I'm that rarest of all mythological creatures: The sort who runs production Oracle databases on Windows :-D

As such, I find it useful to frequently consult the Application Event log for information on what sorts of ridiculous things are being done to my precious databases outside of my control. 

Each Oracle database logs major events (such as shutdown and startup) to the application event log in Windows.

I can retrieve these via the normal GUI route ( Instructions at bottom) 

However, I've added yet another quirk to my mythical creature profile: I'm a Windows guy who HATES pointing and clicking. 

So, here is how you can get the event viewer information using PowerShell.

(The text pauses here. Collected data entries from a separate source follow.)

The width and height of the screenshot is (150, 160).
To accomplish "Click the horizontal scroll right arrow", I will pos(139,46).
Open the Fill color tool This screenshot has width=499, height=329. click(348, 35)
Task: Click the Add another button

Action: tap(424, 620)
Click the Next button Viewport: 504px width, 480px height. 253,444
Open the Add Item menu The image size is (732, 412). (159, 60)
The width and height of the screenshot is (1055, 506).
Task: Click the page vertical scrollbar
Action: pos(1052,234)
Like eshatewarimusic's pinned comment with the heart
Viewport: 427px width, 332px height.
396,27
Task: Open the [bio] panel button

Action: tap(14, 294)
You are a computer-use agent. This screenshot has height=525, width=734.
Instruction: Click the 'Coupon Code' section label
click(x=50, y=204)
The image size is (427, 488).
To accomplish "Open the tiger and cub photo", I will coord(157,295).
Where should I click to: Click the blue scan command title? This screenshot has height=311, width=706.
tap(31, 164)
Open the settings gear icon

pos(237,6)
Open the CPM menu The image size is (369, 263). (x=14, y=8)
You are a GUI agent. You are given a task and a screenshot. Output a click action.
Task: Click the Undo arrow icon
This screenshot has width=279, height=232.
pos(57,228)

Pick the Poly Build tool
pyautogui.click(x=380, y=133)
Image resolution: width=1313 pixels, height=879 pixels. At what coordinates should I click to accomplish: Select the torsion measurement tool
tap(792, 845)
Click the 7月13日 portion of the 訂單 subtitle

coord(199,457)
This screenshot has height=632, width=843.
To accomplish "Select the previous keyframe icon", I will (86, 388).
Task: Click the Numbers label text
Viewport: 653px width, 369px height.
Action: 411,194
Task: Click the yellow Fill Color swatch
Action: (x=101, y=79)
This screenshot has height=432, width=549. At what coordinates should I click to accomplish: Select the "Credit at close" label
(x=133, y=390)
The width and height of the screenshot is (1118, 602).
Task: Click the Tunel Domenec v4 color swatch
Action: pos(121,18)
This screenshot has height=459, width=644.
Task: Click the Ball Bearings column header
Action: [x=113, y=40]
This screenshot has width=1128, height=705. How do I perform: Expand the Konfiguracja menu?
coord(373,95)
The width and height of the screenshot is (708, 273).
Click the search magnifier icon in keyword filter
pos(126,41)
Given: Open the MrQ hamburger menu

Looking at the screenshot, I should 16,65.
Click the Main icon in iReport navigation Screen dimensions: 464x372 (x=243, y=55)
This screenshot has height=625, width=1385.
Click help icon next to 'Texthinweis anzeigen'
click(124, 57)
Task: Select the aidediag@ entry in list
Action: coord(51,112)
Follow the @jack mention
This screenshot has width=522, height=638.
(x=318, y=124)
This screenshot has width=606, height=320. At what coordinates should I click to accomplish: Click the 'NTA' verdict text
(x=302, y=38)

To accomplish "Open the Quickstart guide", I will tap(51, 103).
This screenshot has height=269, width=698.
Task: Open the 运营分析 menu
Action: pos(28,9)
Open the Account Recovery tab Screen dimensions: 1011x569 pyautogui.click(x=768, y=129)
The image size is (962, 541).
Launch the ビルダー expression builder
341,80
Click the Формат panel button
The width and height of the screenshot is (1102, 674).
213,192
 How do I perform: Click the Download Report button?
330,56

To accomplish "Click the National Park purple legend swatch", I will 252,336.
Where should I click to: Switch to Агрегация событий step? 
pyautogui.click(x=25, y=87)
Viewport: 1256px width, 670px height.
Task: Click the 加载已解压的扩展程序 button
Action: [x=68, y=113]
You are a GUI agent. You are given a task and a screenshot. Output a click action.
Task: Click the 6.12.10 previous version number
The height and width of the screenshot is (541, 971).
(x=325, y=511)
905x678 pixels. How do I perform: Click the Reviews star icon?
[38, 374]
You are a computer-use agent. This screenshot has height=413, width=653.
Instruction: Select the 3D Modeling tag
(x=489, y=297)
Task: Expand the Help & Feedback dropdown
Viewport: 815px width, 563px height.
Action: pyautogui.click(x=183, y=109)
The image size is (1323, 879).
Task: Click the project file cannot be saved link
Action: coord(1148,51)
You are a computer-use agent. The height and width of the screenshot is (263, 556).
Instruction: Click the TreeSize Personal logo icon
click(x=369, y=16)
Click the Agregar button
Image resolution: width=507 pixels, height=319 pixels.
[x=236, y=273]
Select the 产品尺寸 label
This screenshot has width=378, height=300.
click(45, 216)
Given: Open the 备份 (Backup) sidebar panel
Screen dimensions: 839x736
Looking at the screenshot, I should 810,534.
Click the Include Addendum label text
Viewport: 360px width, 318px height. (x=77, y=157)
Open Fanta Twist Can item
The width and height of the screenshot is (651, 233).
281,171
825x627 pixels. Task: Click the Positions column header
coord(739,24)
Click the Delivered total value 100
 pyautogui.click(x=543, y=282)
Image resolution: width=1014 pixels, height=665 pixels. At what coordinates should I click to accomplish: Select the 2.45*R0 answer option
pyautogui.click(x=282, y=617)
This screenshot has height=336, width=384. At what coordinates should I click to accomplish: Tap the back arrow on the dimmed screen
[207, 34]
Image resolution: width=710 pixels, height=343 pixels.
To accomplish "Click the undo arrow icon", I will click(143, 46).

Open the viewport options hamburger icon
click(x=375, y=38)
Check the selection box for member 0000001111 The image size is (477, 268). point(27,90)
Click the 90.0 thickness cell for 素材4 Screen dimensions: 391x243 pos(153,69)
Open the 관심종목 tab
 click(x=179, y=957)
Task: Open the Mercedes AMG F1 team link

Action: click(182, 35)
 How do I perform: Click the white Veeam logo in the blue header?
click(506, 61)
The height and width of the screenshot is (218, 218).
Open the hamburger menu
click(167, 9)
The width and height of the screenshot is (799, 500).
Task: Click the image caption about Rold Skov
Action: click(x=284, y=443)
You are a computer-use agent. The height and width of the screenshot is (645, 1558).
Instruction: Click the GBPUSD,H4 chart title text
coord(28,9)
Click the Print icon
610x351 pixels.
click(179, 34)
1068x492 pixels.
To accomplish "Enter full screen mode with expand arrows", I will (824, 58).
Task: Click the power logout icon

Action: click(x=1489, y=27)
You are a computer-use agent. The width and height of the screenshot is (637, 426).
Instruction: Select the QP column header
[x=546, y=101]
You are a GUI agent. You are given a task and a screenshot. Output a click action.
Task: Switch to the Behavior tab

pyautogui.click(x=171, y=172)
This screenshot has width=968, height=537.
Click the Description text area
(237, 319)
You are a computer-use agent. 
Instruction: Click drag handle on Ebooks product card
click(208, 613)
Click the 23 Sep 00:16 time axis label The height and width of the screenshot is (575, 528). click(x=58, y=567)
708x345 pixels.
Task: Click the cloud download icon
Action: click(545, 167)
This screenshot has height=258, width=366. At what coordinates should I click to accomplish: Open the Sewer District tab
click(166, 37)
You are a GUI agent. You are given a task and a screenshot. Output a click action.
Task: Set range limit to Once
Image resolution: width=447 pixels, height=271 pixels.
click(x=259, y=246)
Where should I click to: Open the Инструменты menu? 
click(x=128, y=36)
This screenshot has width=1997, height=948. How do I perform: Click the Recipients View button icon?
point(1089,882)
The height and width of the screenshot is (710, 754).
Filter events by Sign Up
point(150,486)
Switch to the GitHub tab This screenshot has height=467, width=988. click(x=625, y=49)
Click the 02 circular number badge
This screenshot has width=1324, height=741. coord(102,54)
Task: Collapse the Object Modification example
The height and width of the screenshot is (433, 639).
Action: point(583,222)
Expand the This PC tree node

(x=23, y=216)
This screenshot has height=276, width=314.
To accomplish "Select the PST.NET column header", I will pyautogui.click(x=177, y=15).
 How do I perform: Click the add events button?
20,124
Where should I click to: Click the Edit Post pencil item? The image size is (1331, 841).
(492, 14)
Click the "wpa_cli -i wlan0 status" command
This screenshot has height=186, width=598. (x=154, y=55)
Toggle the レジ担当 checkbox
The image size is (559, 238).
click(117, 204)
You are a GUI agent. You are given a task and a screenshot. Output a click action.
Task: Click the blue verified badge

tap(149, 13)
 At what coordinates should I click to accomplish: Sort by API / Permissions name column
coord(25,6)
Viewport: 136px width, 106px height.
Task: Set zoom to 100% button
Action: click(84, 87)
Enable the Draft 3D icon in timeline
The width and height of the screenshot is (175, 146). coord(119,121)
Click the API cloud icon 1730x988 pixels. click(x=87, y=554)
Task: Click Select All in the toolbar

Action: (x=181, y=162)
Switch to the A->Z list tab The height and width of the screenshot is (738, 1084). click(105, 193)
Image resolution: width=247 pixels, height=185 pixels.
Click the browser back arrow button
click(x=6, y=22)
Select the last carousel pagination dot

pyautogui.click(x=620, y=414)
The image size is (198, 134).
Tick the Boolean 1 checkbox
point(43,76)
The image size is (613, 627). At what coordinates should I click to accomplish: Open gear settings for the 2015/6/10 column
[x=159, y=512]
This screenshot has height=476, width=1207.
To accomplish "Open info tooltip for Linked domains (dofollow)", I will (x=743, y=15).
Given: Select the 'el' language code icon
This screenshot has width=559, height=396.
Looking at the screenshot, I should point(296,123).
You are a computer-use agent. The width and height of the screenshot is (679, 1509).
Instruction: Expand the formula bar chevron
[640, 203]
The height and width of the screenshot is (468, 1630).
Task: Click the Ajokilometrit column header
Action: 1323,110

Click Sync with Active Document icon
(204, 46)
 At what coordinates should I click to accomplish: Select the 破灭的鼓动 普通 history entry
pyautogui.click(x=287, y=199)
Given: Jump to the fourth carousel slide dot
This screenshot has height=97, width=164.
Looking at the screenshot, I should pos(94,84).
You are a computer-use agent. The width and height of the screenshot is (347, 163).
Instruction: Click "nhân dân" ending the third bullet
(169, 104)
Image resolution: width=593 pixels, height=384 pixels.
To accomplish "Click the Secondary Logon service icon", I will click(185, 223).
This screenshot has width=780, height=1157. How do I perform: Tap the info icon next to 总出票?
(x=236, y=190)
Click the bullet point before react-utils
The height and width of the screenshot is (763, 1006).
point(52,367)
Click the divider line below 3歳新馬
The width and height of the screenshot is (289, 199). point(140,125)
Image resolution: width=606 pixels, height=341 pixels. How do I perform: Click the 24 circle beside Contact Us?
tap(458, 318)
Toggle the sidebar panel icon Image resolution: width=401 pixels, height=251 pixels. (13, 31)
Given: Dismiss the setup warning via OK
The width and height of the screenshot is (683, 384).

Getting Event Log info with PowerShell

PowerShell provides a handy-dandy commandlet for this purpose: Get-EventLog. ( full reference )
We can refine this further for our use by:
  1. Filtering on the source information we want. In this case, we'll use -Source oracle.db01 to get event log entries from the db01 database.
  2. Selecting only the entries from the last 24 hours. We can do this by piping the original output to the Where-Object cmdlet, and filtering the TimeGenerated property using AddDays. 
  3. Finally, we can export this to a .csv file by piping to Export-Csv.
Example on local computer: 

Get-EventLog -Source oracle.db01 -LogName Application | Where-Object -Property TimeGenerated -gt (get-date).AddDays(-1) | Export-Csv C:\Temp\db01ErrorLog.csv

Remote Computer

If the environment you work in allows it (for security reasons), you can pass -ComputerName parameter to the Get-EventLog command to retrieve this information to you local workstatation.

Example:
Get-EventLog -ComputerName MySvrName -Source oracle.db01 -LogName Application | Where-Object -Property TimeGenerated -gt (get-date).AddDays(-1) | Export-Csv C:\Temp\db01ErrorLog.csv

Viewing Oracle database event in Event viewer via GUI

  1. Open Event Viewer (Windows Server 2019 pictured. For other versions, execute eventvwr.exe from start->RUN, or a cmd or PowerShell window, preferrably running as administrator)
  2. Look for entries that have a source named Oracle.YourDbName.
    1. For example, if your db is named ABC123, you'll be looking for Oracle.ABC123
  3. This will tell you interesting things about restarts, commands executed, and errors. For instance, in the screenshot above, I have some archive log operation errors that I need to investigate.